Sunday, 19 April 2015

The question of soil

After Friday's hustings someone asked me to explain the Party's policy on soil!

In fact it's a very good question. Good soil is obviously vital - 95% of our food comes from soil. Yet last December a senior UN official said that at current rates of degradation all of the world's top soil could be gone within 60 years.The official, Maria-Helena Semedo of the Food and Agriculture Organization (FAO), blamed chemical-heavy farming techniques, deforestation which increases erosion, and global warming.

This is a key concern for Greens - it's one of the ways in which human activity is overloading the planet's carrying capacity. It's no accident that the Green Party of England and Wales is the only UK party led by someone with a degree in agricultural science!

[By the way, Cameron and Miliband both read Philosophy, Politics and Economics (PPE) at Oxford. But I digress.]

So what is our policy on soil?

The whole food and farming policy is at here. Paras 630 to 639 are the most relevant.

In summary we would make a transition to a more sustainable agriculture, that is, an agriculture that does not depend on large inputs of fossil fuel energy and which improves, not degrades, soil fertility.  It's not really that new.
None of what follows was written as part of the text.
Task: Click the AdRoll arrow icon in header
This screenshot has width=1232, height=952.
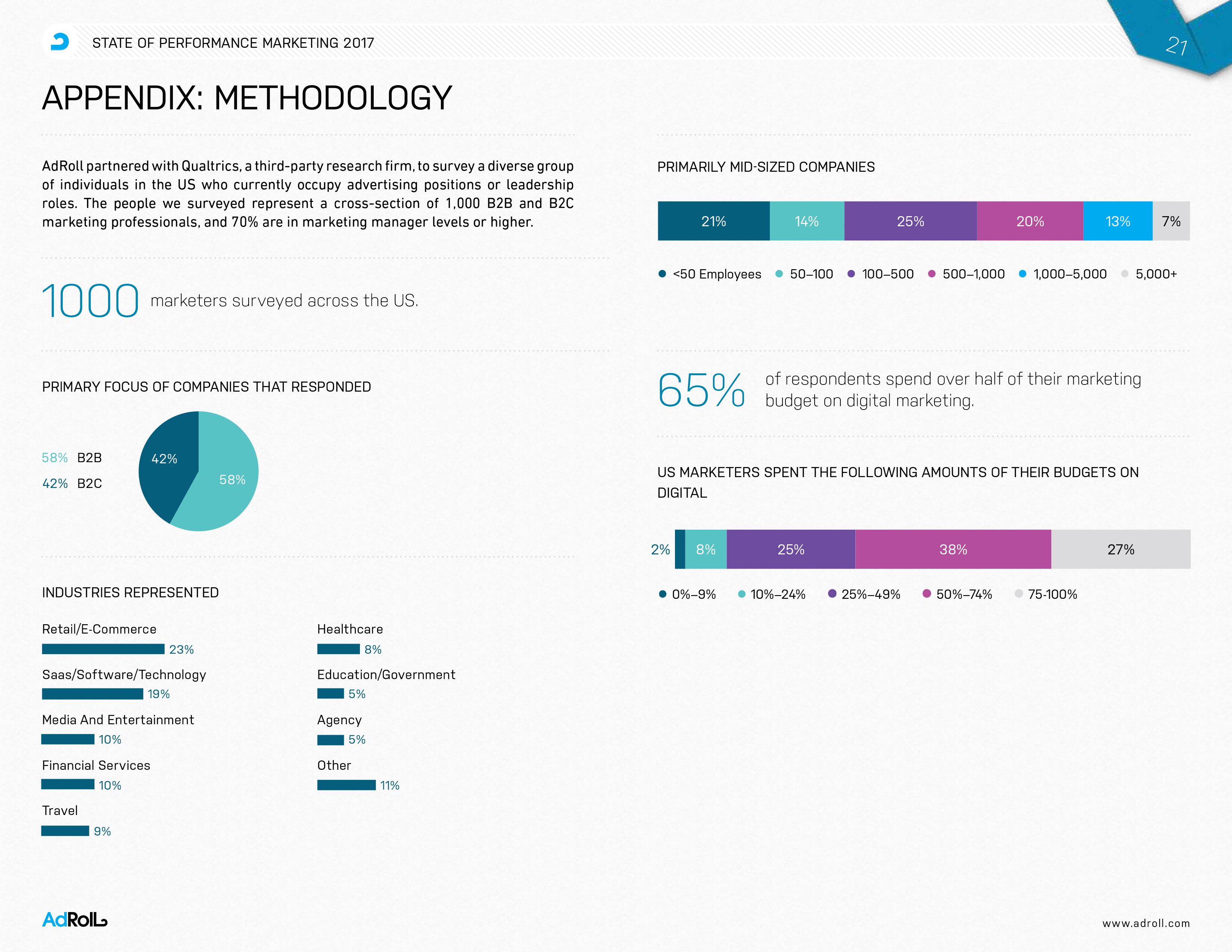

The Norfolk Crop Rotation does exactly that and was invented in the 17th century!  Doubtless we can do better now.

In the UK we would:
  • Support a rapid increase in the proportion of land designated as organic by providing advice and subsidies.
  • Encourage a reduction in the use of synthetic fertilisers by taxing them and supporting alternative methods of retaining soil fertility, such as green manures and composting
  • Support a shift towards farming systems based on perennial crops through targeted support and funding.
  • Progressively remove some of the tax rebate on fuel for agricultural use. 
  • Fund research into the best ways of making the transition.
Those policies address Semedo's "chemical-heavy farming and deforestation" in the UK and we also have energy and transport policies that would sharply reduce and then eliminate our contribution to climate change.

Looking beyond the UK we would encourage other countries to adopt similar policies and, especially, to halt the wave of deforestation and natural habitat destruction that is sweeping the tropics. Since much of that destruction is driven by our demand for the crops that replace old forests, notably oil palms, a complete solution requires all the developed countries to reduce their use of such products. That is also our policy and much more than an add-on to this one.